The Chinese embassy in Italy has demanded the cancellation of an exhibition by the Chinese dissident artist Badiucao, scheduled to open on 13 November at the Museo di Santa Giulia in Brescia, prompting the city's mayor and its leading cultural officials to speak out against the attempted censorship.
On Thursday, Brescia's mayor, Emilio del Bono, received a letter from the Chinese embassy's cultural office, published by the local newspaper Giornale di Brescia, which describes the forthcoming exhibition China is (not) near: Badiucao at the Santa Giulia Museum as "full of anti-Chinese lies". And its staging will "endanger the friendly relations between Italy and China", the letter continues.
"I am not compromising an inch. I have the freedom to express what I want," Badiucao tells The Art Newspaper from Brescia, where he is currently installing the show.
Born and raised in Shanghai but living in exile in Melbourne, Australia, for the past decade, the 35-year-old artist is known for making political cartoons, which typically take a critical stance of the Chinese Communist Party (CCP). His works often make direct reference to a number of high-ranking Chinese government officials, including its head of state Xi Jinping and Hong Kong's chief executive Carrie Lam.
Brescia will be the first major exhibition of Badiucao's work, after a 2019 show in Hong Kong was pulled amid concerns for his personal safety. Prior to the Hong Kong show, Chinese police detained several of his family members and threatened him with arrest.
Until this incident, Badiucao hid his identity, leading Western media to describe him as the "Chinese Banksy" (a term that he says he loathes). But recently, he has become more willing to show his face and speak openly to the press, a tactic he says only weakens the CCP's ability to censor him. "This time it's different, they know my face. They have nothing in their hands to control me," he says. Nonetheless, he adds that along with the official letter sent to Brescia's mayor, he has personally received threatening messages from officials from China Global Television Network (CGTN) warning him against "harming national interests".

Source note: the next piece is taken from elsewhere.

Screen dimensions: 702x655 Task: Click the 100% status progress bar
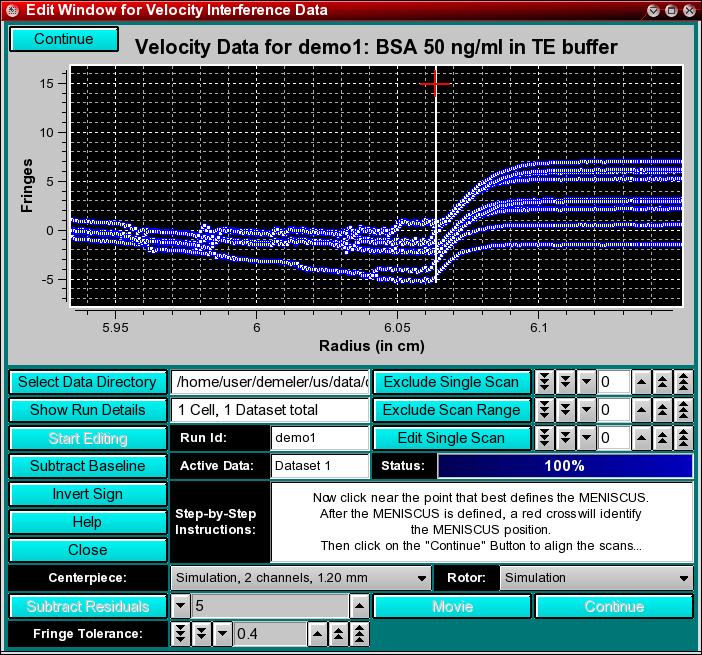tap(564, 466)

These threats have caused a strong response from Brescia's cultural officials who have rejected the demands from the Chinese embassy to pull the exhibition and have issued a number of official statements in support of Badiucao and freedom of artistic expression.
"What has happened only confirms the urgency to discuss themes of democracy and freedom [...] Museums must protect this," says Stefano Karadjov, the director of the Brescia Museums Foundation, which runs the Santa Giulia Museum.

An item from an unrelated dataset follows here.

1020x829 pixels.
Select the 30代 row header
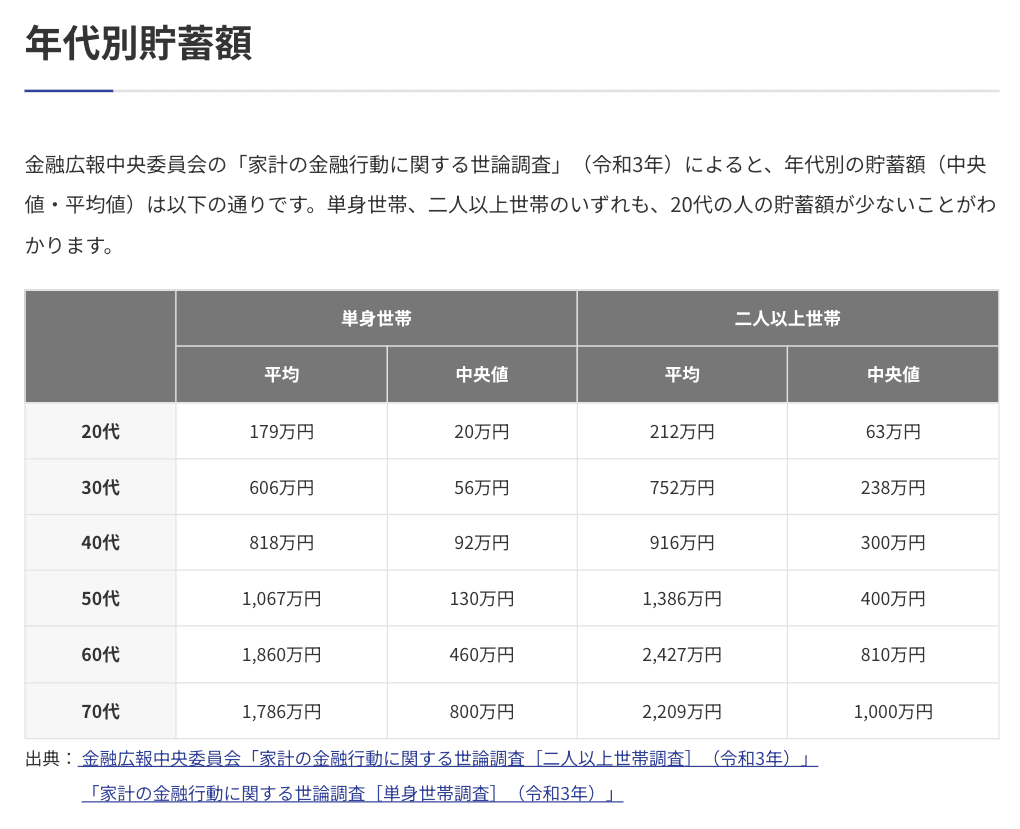click(100, 488)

He tells The Art Newspaper that in the foundation's 20-year history it has never before faced a request to censor an exhibition. He adds that as of today, the Chinese embassy has not responded to its refusal to alter the exhibition's content.
Karadjov's position is echoed by Brescia's mayor, who told the Italian newspaper Il Foglio that while the friendship between the Italian and Chinese people “is not in question”, it is "important to show that you can stay friends while criticising some things”.
The city's deputy mayor later tweeted: “For us, art and freedom of expression are an essential combination.”